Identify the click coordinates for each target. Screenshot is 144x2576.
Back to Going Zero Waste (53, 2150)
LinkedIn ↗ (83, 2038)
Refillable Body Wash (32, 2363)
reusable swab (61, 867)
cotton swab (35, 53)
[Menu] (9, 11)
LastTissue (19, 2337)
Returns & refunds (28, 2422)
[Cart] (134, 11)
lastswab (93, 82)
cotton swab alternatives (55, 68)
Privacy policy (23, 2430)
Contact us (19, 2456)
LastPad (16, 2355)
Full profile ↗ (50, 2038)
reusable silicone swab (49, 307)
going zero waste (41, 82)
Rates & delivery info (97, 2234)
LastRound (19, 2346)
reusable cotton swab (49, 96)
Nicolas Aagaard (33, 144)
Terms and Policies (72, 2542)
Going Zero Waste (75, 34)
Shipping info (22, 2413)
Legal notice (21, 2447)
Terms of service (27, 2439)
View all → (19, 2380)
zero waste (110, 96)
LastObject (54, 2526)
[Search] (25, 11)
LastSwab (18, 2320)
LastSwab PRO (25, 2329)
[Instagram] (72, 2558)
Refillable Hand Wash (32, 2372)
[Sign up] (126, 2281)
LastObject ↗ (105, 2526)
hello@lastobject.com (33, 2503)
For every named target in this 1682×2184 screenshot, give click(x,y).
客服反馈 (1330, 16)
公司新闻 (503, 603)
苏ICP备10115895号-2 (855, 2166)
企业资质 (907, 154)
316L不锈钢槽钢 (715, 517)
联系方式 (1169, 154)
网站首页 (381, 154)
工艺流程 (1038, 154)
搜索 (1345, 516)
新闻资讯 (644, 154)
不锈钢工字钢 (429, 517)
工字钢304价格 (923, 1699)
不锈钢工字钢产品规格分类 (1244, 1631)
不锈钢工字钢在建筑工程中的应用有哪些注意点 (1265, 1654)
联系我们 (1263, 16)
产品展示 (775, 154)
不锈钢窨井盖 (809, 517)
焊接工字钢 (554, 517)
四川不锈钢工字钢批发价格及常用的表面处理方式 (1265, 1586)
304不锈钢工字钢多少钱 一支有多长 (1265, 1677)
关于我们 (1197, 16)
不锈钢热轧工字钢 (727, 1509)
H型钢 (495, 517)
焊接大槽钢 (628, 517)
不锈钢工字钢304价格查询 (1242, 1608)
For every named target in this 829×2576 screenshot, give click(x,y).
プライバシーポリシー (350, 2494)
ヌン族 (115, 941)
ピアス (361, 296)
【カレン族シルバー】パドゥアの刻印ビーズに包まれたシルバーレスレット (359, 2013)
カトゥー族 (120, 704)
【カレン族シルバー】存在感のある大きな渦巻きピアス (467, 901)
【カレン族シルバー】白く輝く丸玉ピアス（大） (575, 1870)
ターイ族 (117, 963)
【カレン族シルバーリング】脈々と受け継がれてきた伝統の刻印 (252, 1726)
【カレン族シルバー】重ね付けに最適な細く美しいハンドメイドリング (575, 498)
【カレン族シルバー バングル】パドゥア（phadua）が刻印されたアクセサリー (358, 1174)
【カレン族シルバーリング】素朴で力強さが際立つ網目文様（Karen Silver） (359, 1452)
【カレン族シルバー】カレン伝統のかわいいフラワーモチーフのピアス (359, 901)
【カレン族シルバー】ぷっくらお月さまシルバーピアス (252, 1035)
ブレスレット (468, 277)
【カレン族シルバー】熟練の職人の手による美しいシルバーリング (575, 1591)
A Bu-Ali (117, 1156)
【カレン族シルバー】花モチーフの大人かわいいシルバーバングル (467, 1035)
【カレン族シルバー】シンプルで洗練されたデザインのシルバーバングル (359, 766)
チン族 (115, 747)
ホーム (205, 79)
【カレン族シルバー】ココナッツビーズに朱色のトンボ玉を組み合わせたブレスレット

════════════════════

*Requirement*:
Which lines of the listing contain the word "click"? Copy each of them.

*Response area*:
Identify the click coordinates for each target. Screenshot is 144x2576.
For every named target in this 1682×2184 screenshot, give click(x,y).
For every named target in this 829×2576 screenshot, give click(x,y).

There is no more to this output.